Каждый из последующих принцев Конде вносил усовершенствования, улучшал (или ухудшал) постройки. В 1770 году был построен так называемый Энгиенский замок в честь сына герцога (позднее расстрелянного Наполеоном в Венсенском лесу). В 1782 году принц Конде воистину по-царски принимал у себя в Шантийи графа и графиню Северных. Под этим псевдонимом путешествовали великий князь-наследник, будущий русский император Павел I, и его супруга Мария Федоровна, урожденная принцесса Доротея Вюртембергская. Гости были растроганы приемом, и когда чуть позже хозяевам Шантийи пришлось бежать в изгнание, спасаясь от ярости революции, Павел I приютил принца вместе с его полком и поставил их на довольствие. Впрочем, чуть позднее, примирившись с Наполеоном, Павел снял бесчисленных гостей с довольствия.


ОДИН ИЗ МНОГИХ РОМАНТИЧЕСКИХ ЗАМКОВ В ПОМЕСТЬЕ ШАНТИЙИ


Последний из принцев Конде – Луи-Анри-Жозеф Конде, отец расстрелянного Наполеоном Луи-Антуана-Анри Конде, умер в Сен-Лё в 1830 году, и наследником семьи стал герцог Омаль, построивший в Шантийи Большой замок и решивший восстановить поместье, которое в 1886 году он принес вместе со всеми его коллекциями в дар Институту Франции. Восстановительные и строительные работы в замке вел с 1840 года архитектор Доме. Сегодня и замок, и парк, и музей Конде с его богатейшими коллекциями произведений искусства доступны посетителю, любому, кто не поленится преодолеть эти неполные полсотни километров от Парижа до Шантийи. Вряд ли самое дотошное перечисление всех этих галерей, вестибюлей, ротонд, залов, террас, салонов, кабинетов даст нам сколько-нибудь исчерпывающее представление о богатстве этой (как любит выражаться здешняя пресса) «пещеры Али-Бабы». Вряд ли даст его и перечисление звучных имен творцов всех этих 500 полотен, 300 миниатюр, 689 рисунков известных мастеров, 500 рисованных портретов, из которых 400 были созданы в XVI веке, а также 500 акварельных портретов Кармонеля, 600 портретов Рафе, 3000 эстампов, бронзовых статуй, эмалей, коллекций керамики, монет и медалей (их около 4000). Не по силам мне описать и сокровища здешней библиотеки (14 000 томов, 1400 рукописей, 5000 эстампов, а еще ведь есть 25 000 томов рабочей библиотеки, письма, архивы…). Однако, не избежав все же соблазна перечислений, упомяну только, что есть здесь творения Рафаэля, Боттичелли, Филиппо Липпи, Перуджино, Тициана, Сальватора Розы, Пуссена, Миньяра, Ватто, Делакруа, Энгра, Коро, Рубенса, Ван Дейка, Рейнолдса, Дюрера, Ле Нотра… Я уж не говорю о коврах, о ювелирных изделиях (и «розовом алмазе»), об эмалях.

..........

◆ Задания:
[a] В каком году герцог Омаль передал поместье в дар Институту Франции, согласно тексту о Шантийи?
[b] Выпишите, пожалуйста, все годы, которые упомянуты в тексте о Шантийи.

..........

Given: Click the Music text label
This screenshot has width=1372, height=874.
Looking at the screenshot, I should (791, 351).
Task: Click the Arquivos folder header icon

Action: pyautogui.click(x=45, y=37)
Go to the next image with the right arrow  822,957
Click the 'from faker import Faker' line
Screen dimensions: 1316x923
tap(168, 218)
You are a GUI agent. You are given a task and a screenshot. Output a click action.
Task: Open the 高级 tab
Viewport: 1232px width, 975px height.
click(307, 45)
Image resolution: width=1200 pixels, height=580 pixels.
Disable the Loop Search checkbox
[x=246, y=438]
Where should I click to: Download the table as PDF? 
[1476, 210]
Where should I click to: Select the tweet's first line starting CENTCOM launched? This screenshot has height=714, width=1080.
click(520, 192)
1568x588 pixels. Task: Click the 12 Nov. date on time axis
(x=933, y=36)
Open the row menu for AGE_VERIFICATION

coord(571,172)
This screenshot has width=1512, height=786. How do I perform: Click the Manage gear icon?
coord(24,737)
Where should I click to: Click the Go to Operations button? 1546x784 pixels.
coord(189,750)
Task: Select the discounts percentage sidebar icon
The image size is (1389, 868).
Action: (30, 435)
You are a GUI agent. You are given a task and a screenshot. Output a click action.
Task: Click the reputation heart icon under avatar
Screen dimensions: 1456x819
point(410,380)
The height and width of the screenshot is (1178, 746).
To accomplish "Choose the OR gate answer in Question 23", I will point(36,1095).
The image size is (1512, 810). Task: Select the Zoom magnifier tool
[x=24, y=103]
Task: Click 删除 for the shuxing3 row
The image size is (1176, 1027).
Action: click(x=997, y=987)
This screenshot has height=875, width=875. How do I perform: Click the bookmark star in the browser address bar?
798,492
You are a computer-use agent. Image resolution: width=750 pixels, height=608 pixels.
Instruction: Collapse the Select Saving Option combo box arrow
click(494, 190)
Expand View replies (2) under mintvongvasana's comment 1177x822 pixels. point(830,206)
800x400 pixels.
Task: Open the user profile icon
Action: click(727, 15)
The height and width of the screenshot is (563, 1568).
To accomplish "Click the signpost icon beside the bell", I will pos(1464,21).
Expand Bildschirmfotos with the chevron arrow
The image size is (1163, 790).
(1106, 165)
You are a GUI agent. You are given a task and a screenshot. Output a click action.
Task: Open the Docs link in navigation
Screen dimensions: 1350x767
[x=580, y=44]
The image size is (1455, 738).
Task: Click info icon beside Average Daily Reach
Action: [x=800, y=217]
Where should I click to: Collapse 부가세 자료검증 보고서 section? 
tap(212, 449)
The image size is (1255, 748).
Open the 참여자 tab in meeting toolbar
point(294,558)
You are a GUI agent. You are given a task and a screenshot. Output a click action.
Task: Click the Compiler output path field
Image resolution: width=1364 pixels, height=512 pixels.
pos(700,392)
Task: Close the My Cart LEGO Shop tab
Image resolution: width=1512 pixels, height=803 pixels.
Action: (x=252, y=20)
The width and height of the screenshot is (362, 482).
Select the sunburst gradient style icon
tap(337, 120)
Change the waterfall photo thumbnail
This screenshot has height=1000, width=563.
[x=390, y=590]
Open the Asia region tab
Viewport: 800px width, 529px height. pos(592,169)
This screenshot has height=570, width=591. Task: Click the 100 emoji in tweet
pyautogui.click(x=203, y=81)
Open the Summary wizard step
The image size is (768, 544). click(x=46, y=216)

..........

◆ Ответы к заданиям:
[a] В 1886 году.

[b] 1770, 1782, 1830, 1886, 1840